Would you transcribe the line that holds "Inscríbete (49, 2457)" and all the lines below it, through the final one, exactly and with nothing else?

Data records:
# # # #

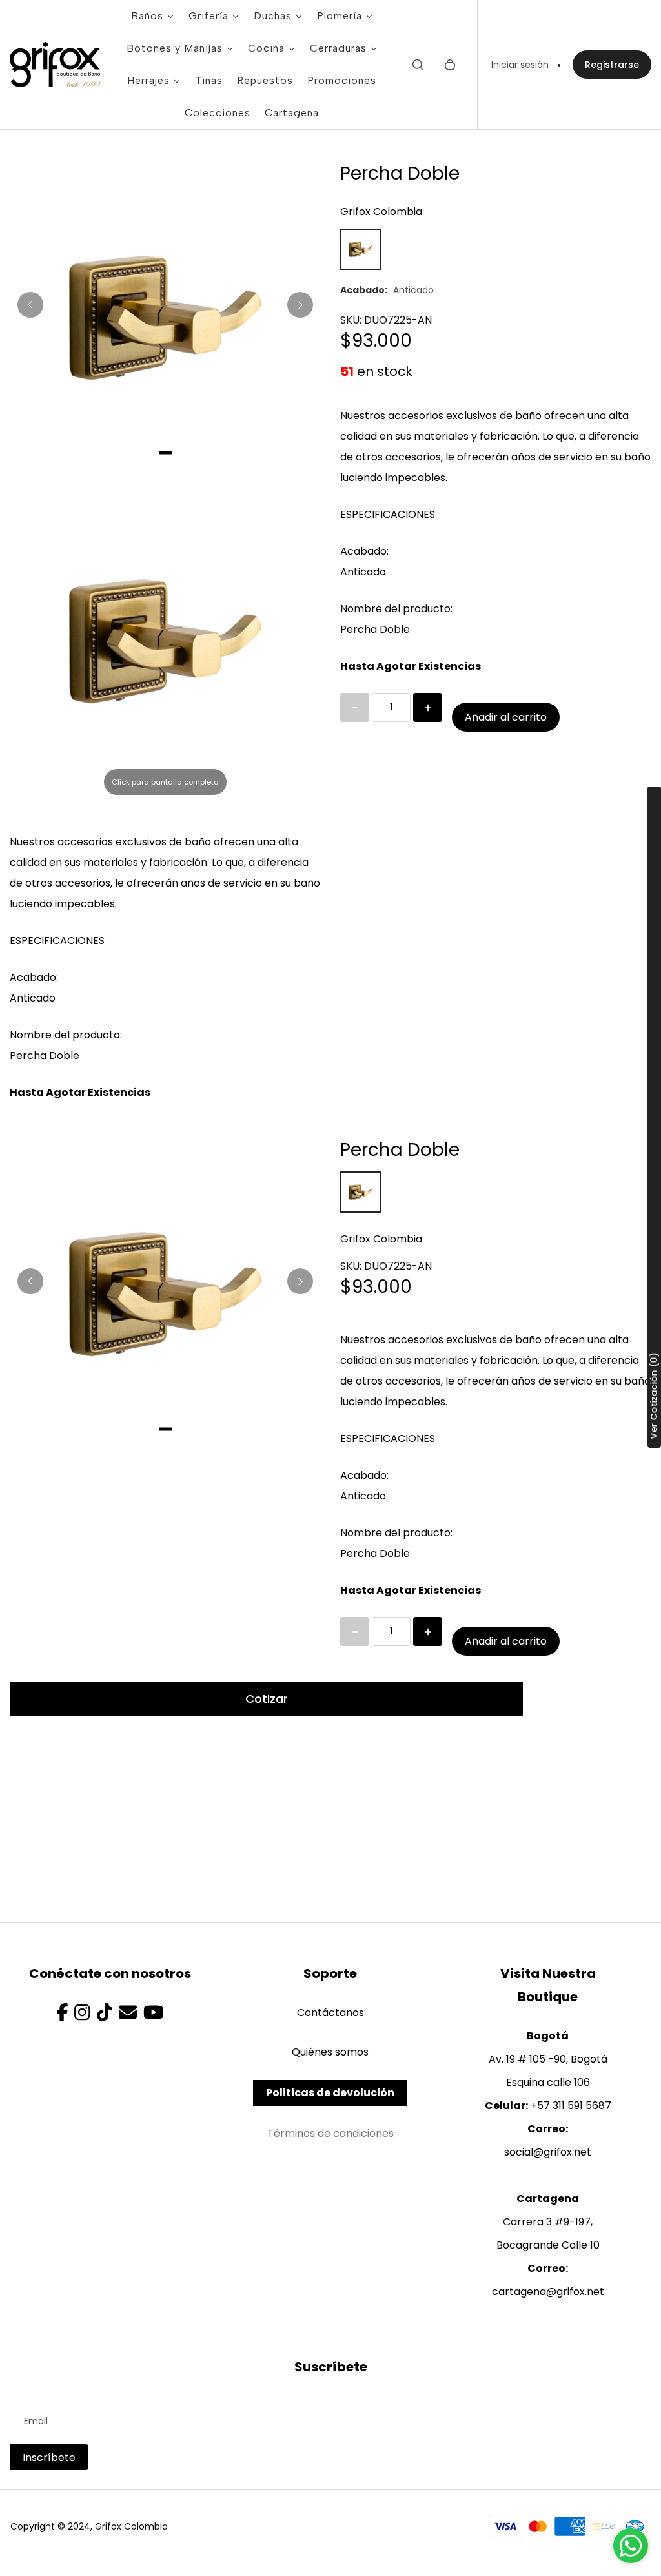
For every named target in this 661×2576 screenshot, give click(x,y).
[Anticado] (360, 249)
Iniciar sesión (520, 64)
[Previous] (30, 305)
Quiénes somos (330, 2052)
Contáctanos (330, 2012)
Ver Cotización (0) (653, 1395)
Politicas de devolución (330, 2092)
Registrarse (612, 64)
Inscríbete (49, 2457)
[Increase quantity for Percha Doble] (427, 707)
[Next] (300, 305)
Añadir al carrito (506, 717)
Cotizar (266, 1699)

# # # #

Output for this task:
Inscríbete (49, 2457)
[Increase quantity for Percha Doble] (427, 707)
[Next] (300, 305)
Añadir al carrito (506, 717)
Cotizar (266, 1699)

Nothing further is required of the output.